Data leak: Breda man buys harddrives filled with medical data from flea market
Robert Polet, a 62-year-old man from Breda, discovered a huge data leak on a bunch of hard drives he bought at a flea market. They contained the medical data, including BSN numbers and medicine prescriptions, of hundreds of people, mainly from Utrecht, Houten, and Delft, Polet told Omroep Brabant.
Polet fixes up computers as a hobby and is always on the lookout for parts. He came across these hard drives by pure coincidence. “A few weeks ago, I came back from Turnhout in Belgium. I was on my way home but stopped at Weelde airport because I really had to go to the toilet. There was a flea market next to the airport. I went to have a look and bought five hard drives of 500 gigabytes each for five euros each.”
When he checked the drives at home, they turned out to be full of medical data from the period 2011 to 2019. “That was quite a shock.

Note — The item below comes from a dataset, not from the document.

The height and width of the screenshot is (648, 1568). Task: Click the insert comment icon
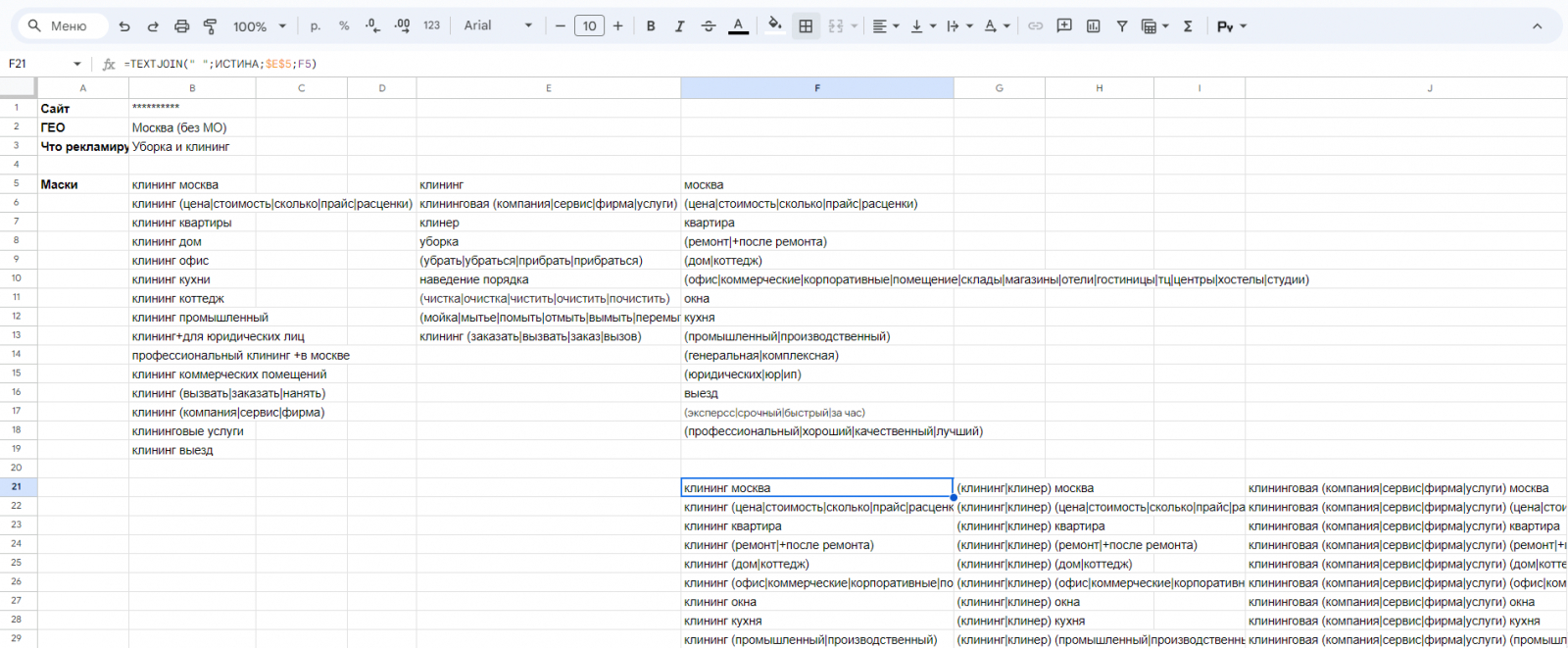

I thought: how can something like this happen?” The data includes patients’ medical prescriptions, addresses, dates of birth, and BSN numbers. After the discovery, he went back to the flea market and bought the other ten hard drives the seller had. The seller couldn’t tell Polet where he got the items.
An email exchange between Polet and an affected healthcare organization in the province of Utrecht revealed that the data originates from the company Nortade ICT Solutions from Breda. The company implemented software for the healthcare sector but it no longer exists.
Hard drives with medical data must be officially erased, with a certificate issued afterward stating that the data had been destroyed, Stefan Kasbergen, director of ASK Mobile Archive and Data Destruction, told the broadcaster. “We have customers who really work hard on that. Such a certificate has no legal value. That is why we destroy on location so that the customer sees that it is happening,” he said.
“As a company, you can choose to have it properly destroyed and then you pay money for that, or you can sell [the hard drives] to a ‘refurbisher’ and then you get money from it,” Kasbergen said. “In terms of costs, you can imagine what is often chosen.” He suspects these hard drives came from a bankruptcy sale and ended up at a flea market that way.
Polet reported his discovery to the Dutch Data Protection Authority (AP). A spokesperson could not comment further to Omroep Brabant. “If a company or organization reports a leak, we may be able to say more about it,” they said.